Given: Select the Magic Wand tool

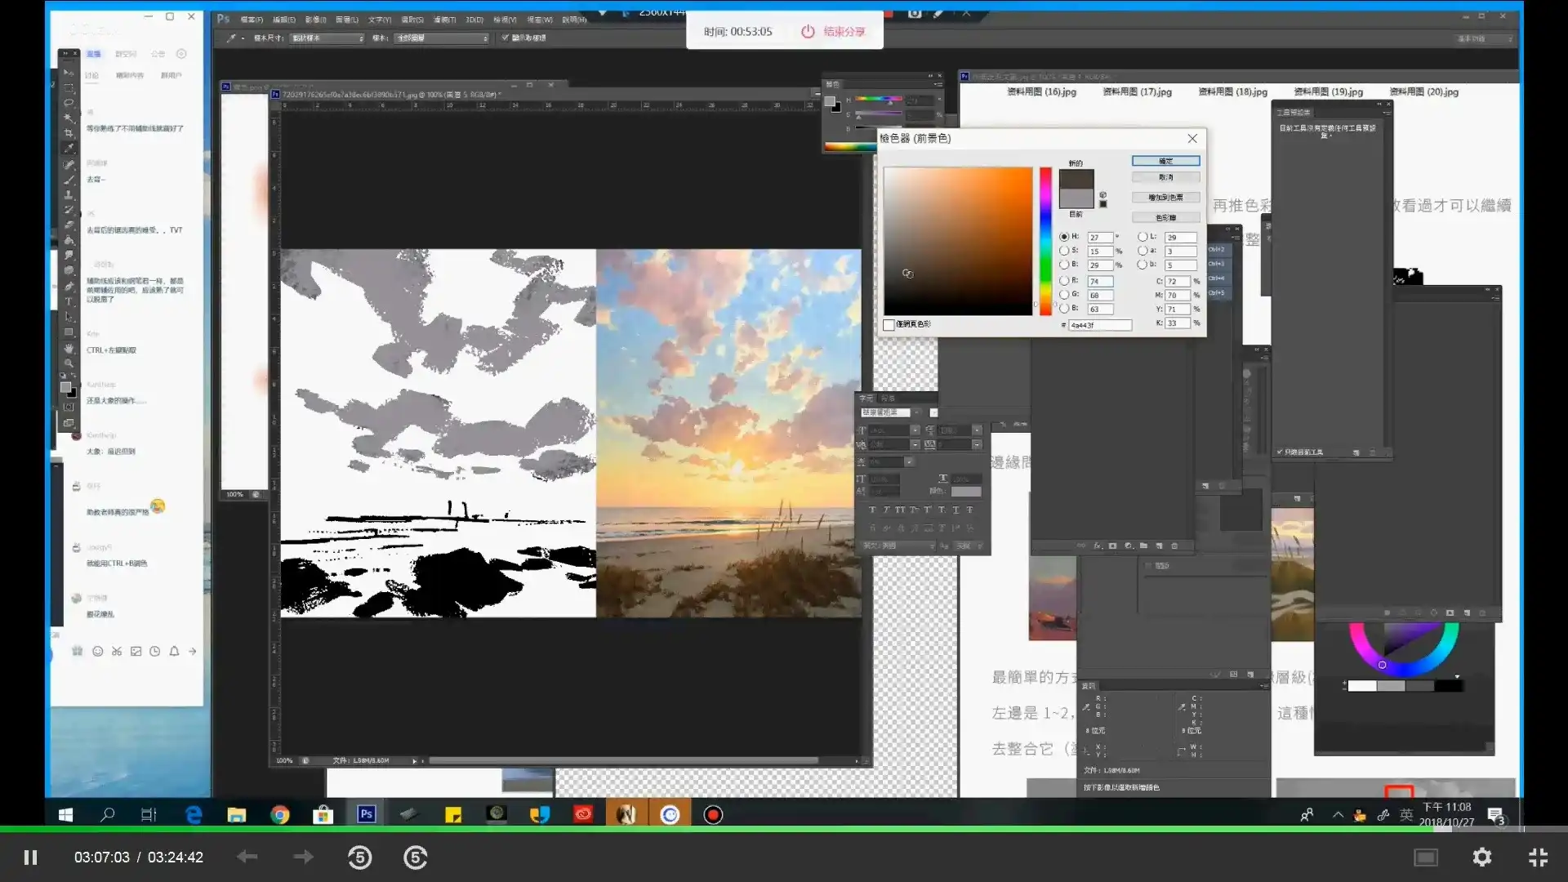Looking at the screenshot, I should (x=69, y=118).
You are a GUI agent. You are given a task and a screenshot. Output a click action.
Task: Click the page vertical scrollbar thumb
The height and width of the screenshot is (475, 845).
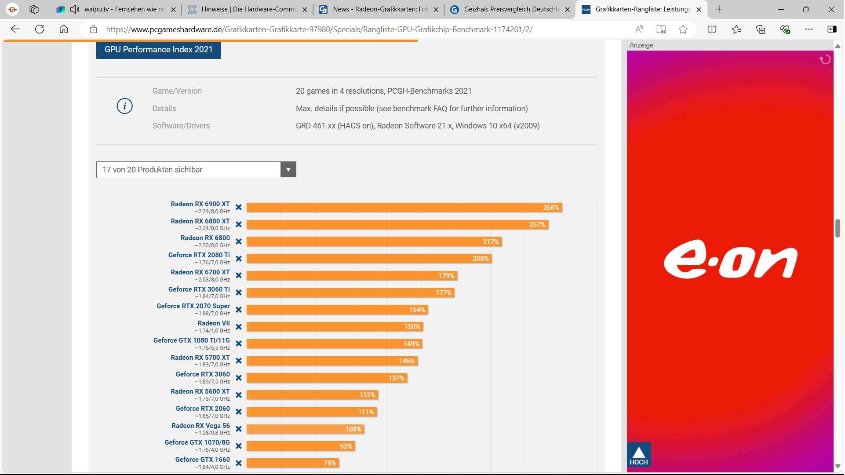pos(838,228)
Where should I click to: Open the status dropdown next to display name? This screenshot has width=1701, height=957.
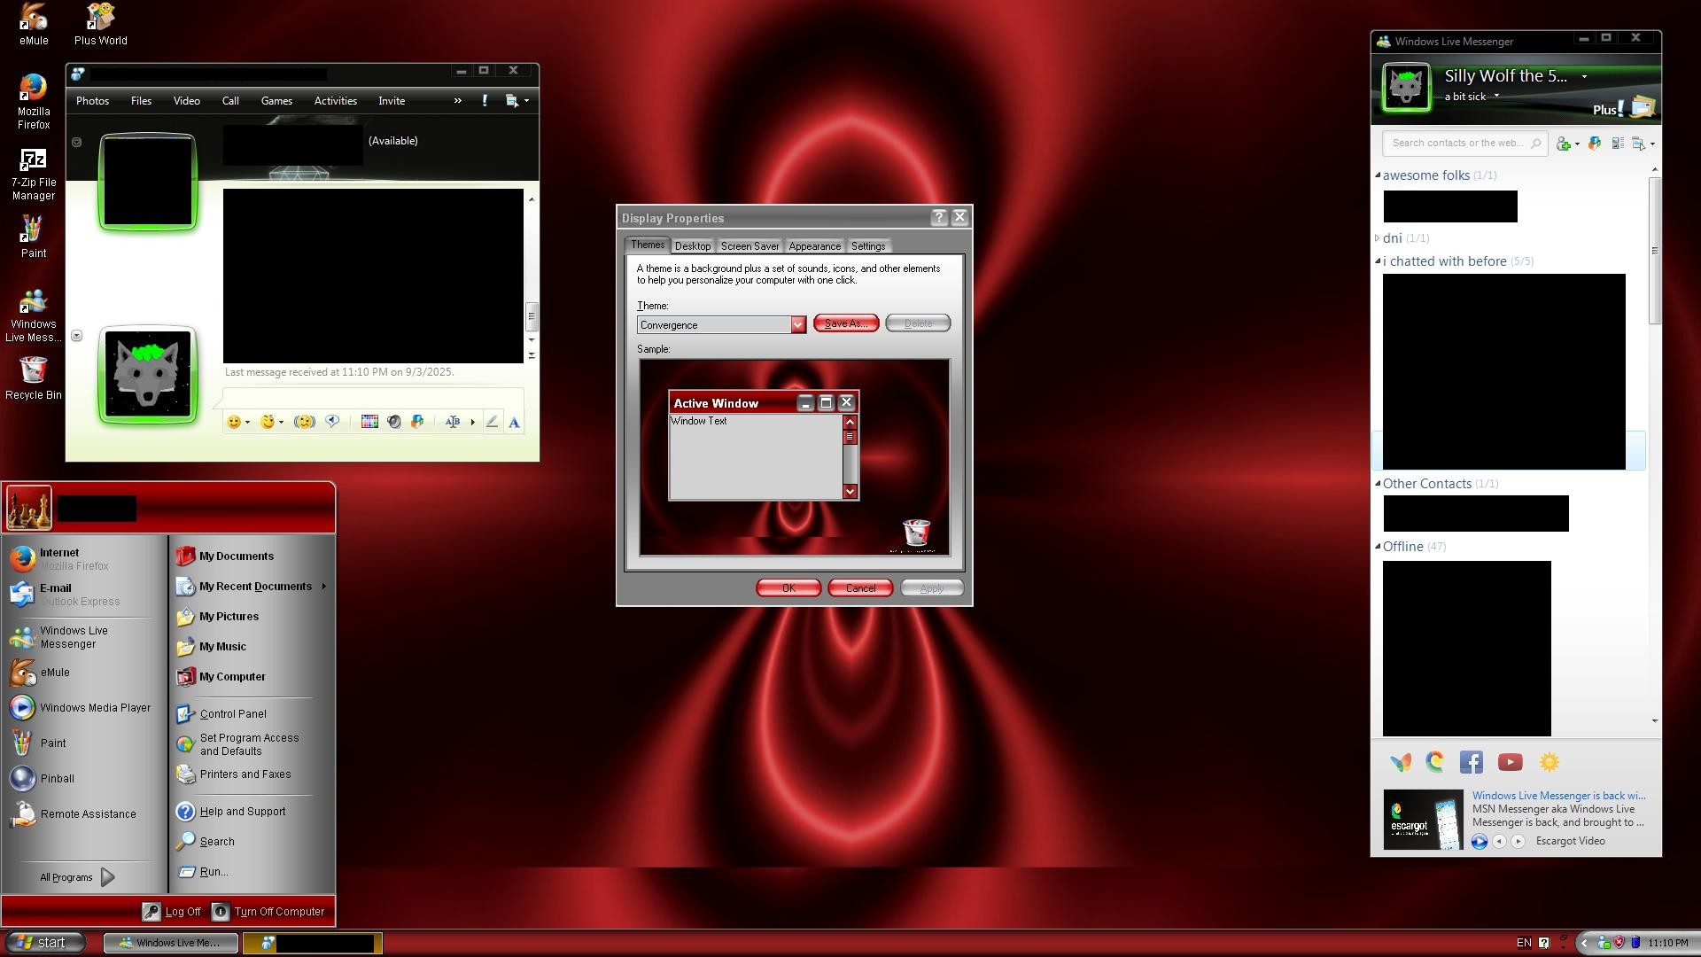[x=1584, y=77]
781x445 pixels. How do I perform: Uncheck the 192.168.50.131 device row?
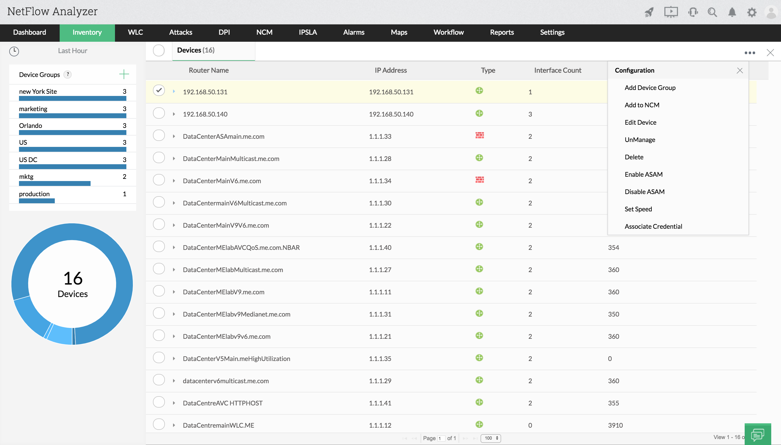pyautogui.click(x=159, y=90)
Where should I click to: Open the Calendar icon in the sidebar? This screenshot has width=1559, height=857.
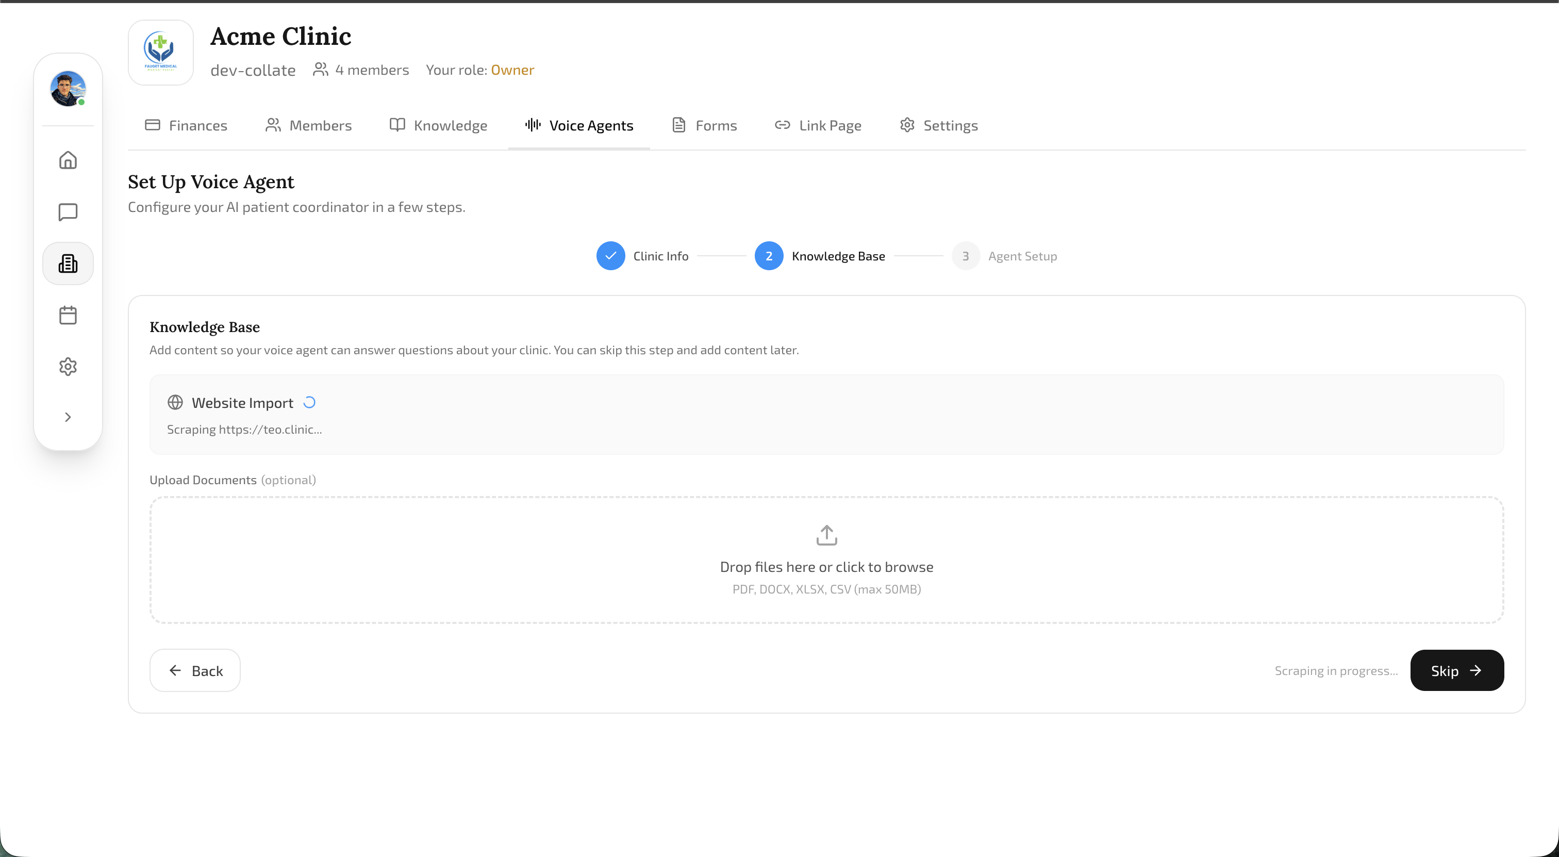pos(68,314)
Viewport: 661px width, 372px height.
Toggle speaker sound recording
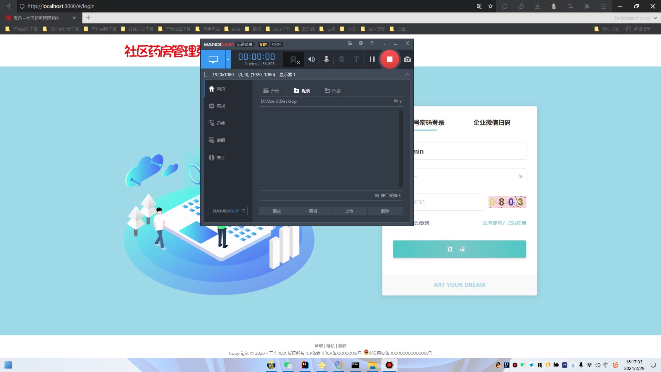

TASK TO CARRY OUT:
If a picture appears in the records, omit it and print everything else exactly.

EXERCISE RESPONSE:
Given: Select the Magic Wand tool

Looking at the screenshot, I should (x=69, y=118).
You are a GUI agent. You are given a task and a screenshot. Output a click action.
Task: Click the page vertical scrollbar thumb
The height and width of the screenshot is (475, 845).
pos(838,228)
Where should I click to: Open the status dropdown next to display name? This screenshot has width=1701, height=957.
[x=1584, y=77]
781x445 pixels. How do I perform: Uncheck the 192.168.50.131 device row?
pyautogui.click(x=159, y=90)
Where should I click to: Open the Calendar icon in the sidebar? This screenshot has width=1559, height=857.
pos(68,314)
Viewport: 661px width, 372px height.
Toggle speaker sound recording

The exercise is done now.